Film Review: Wonder Woman

wonder-woman

I’ve heard great things about it. My friend Leon saw it and raved about it for days. I love super powers and powerful women. So Wonder Woman is my cup of tea.

Contains spoilers, duh.

The film opens to the world of the Amazons on the hidden island of Themyscira. As a feminist, it thrills me to see strong women training, fighting, being amazing in their own ways in spite of the “fairer sex” connotations. They are hardcore; they are strong women. Their fight on the beach against the Germans remind me vividly of 300, but damn, the cinematography is amazing. The action sequences leave me on the edge of my seat, the choreography is fluid, the sound effects keep me enthralled. I knew there was going to be someone important dying, either Antiope or Hippolyta, to become the trigger for Diana’s motivation to venturing to the outside world, but it didn’t make it any less sad.
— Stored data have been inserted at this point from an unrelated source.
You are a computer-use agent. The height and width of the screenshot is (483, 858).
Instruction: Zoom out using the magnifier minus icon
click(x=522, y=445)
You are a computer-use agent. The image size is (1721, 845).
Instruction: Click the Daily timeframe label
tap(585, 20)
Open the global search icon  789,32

The multiple awesome scenes make this film worth watching by themselves. The Amazons fighting. Diana’s solo storm of the Western Front. Diana kicking everyone’s ass at the military base. Diana fighting Ares. It was pure bad-assery through and through.
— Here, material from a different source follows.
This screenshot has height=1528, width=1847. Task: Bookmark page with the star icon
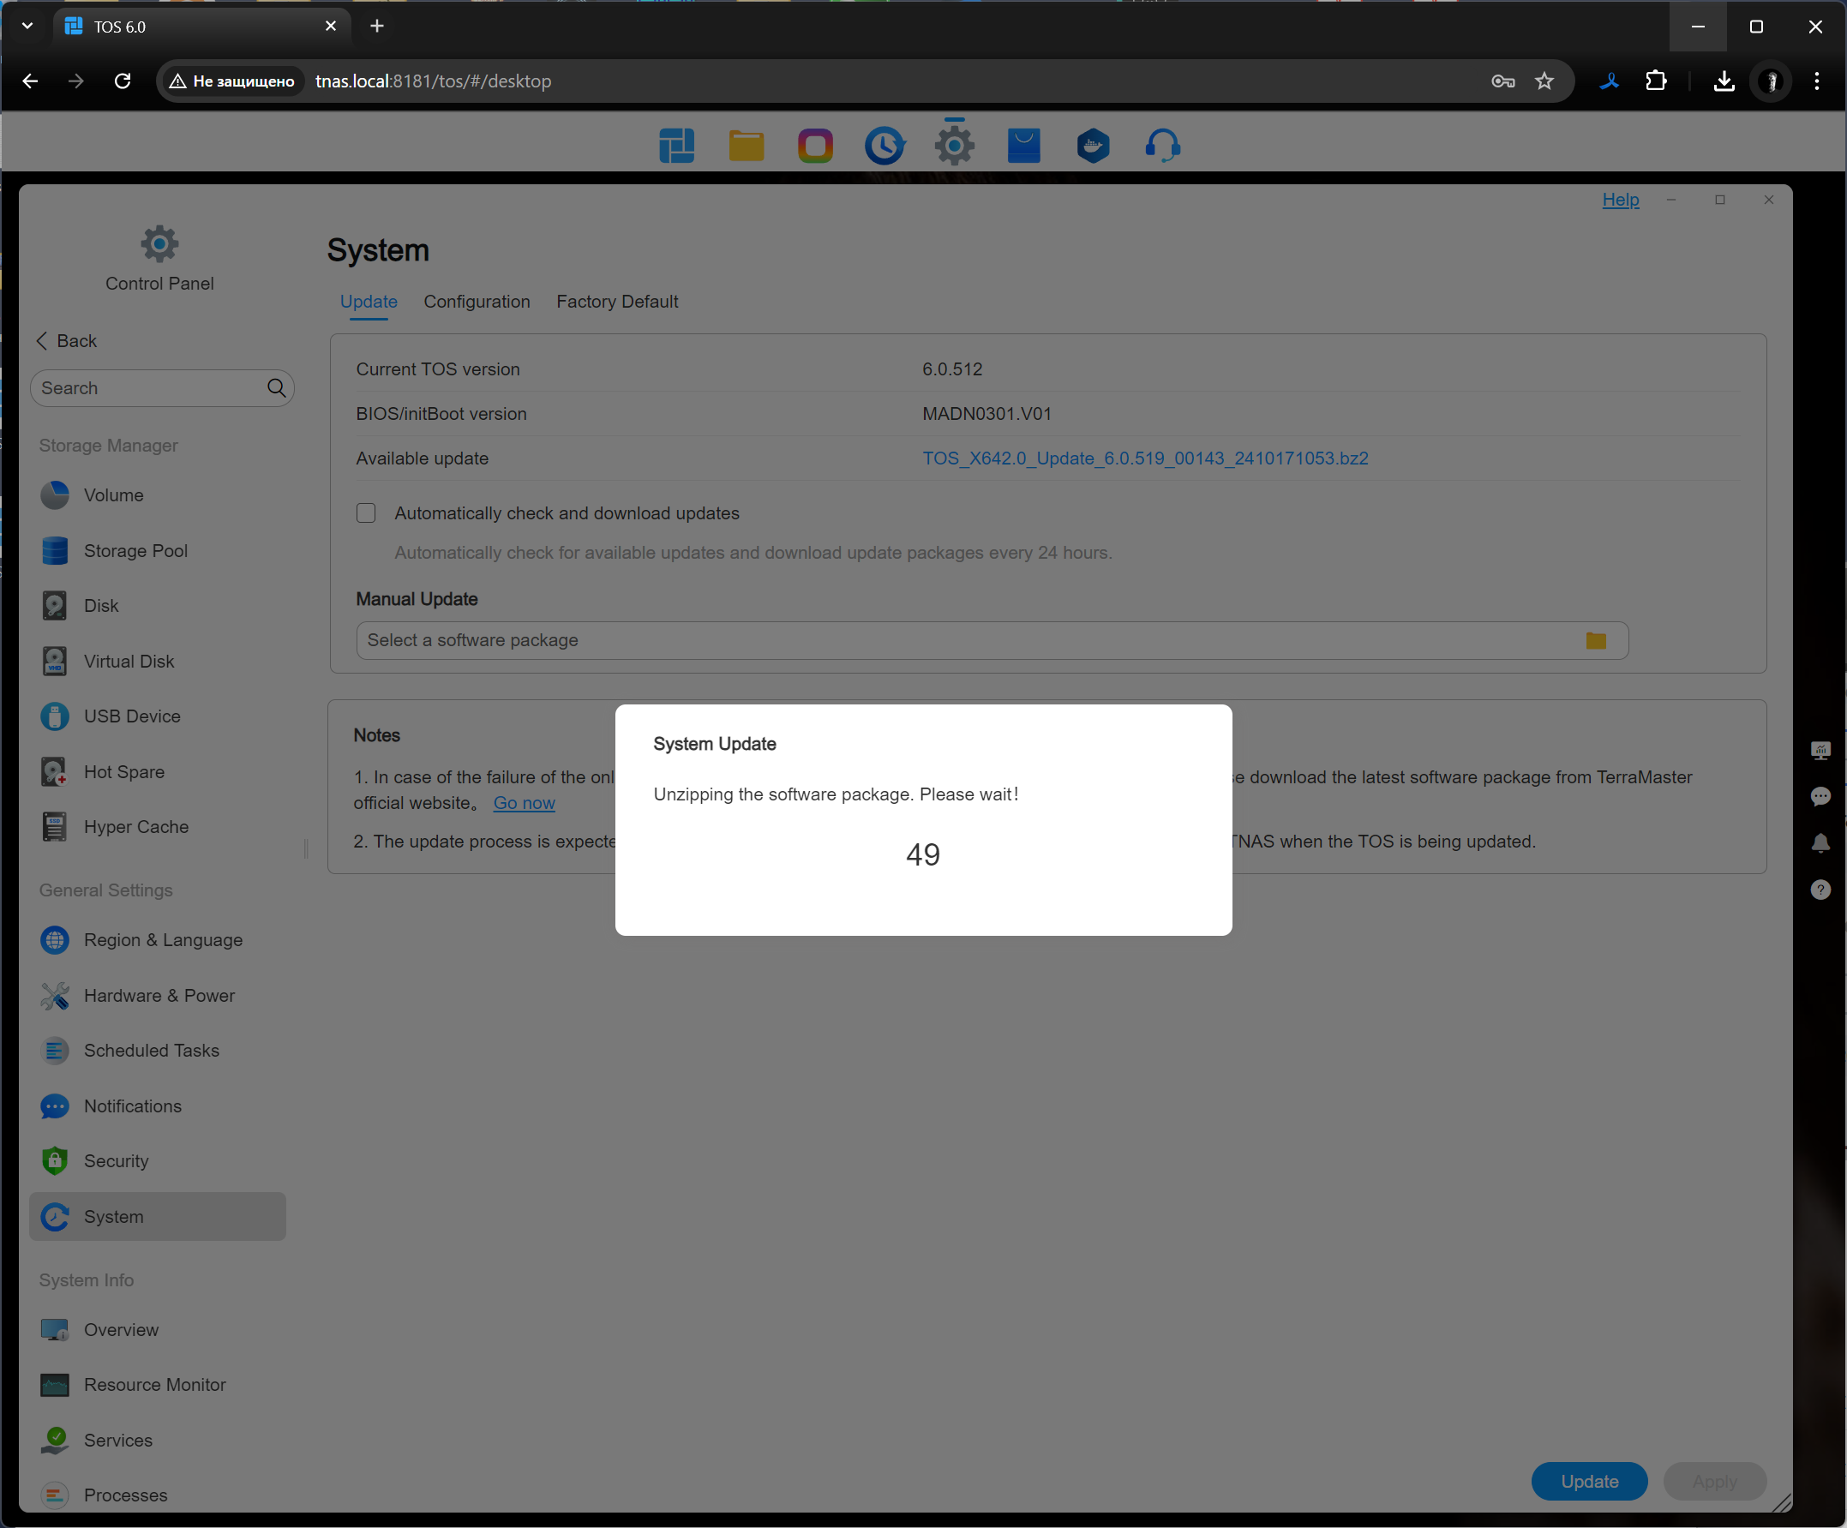coord(1544,81)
The story itself is a tad predictable. The girl is motivated by the loss of a loved one to change the world. She learns the world isn’t as clear-cut as it was in her mind. Secret baddie supports the goodies only to turn the table on them. The apparent Big Bad wasn’t the Big Bad. True Big Bad attempts to recruit innocent girl who realises the goodness in people and stands for what she believes in. I had expected Lupin — I mean, Sir Patrick Morgan/Ares — to be the bad guy.  Ludendorff was too obvious, too focused on the short-term gains, to be the big bad pulling the strings.

The character developments are a bit slow for all of the characters, I feel. Although Diana did progress from a passionate, wide-eyed, innocent girl to a grim, determined, but no-less passionate warrior, and Steve grows to accept her for the amazingly strong person she is and steps back, allowing her to be awesome, it still feels a bit lacklustre. Like how everyone is still dogged in their beliefs despite experiencing the contrary… and their goals remain exactly the same. The overly British British secretary was cringeworthy at best, although the sincerity was endearing, sort of.

I also learned prior to seeing the film that the director was female. It was more obvious in the filming knowing that. There were no gratuitous boobie/butt shots (looking at you, Black Widow and your varying frontal zip). It made fun of that trope by showing Chris Pine almost naked. Diana didn’t need rescuing. She just needed a bit of prep talk and support from time to time. Although Chris Pine was decidedly human and therefore weak against the gods, he had his own moments to save the day by sacrificing himself and blowing up that plane (man, tears poured) and was not a useless sack of meat/damsel-in-distress. Every character had their uses, including Charlie’s singing. Nobody was pure eye candy.

It was fantastic.

I enjoyed it thoroughly and would watch it again. The lines were funny and I had a few laugh out loud moments. The story was enticing. Progression was good. Character development could be better. Gal Gadot was the embodiment of bad-ass, and yet she was allowed her weak moments to be human and have emotions, before those emotions made her stronger. Her companions supported her, did their best, and showed the goodness in people. I would say the baddies could be badder, more terrifying. Lupin’s Magneto transformation was impressive and their fight was so entertaining, but he wasn’t scary.

Verdict: 5/5

Would go back and watch again. And maybe again.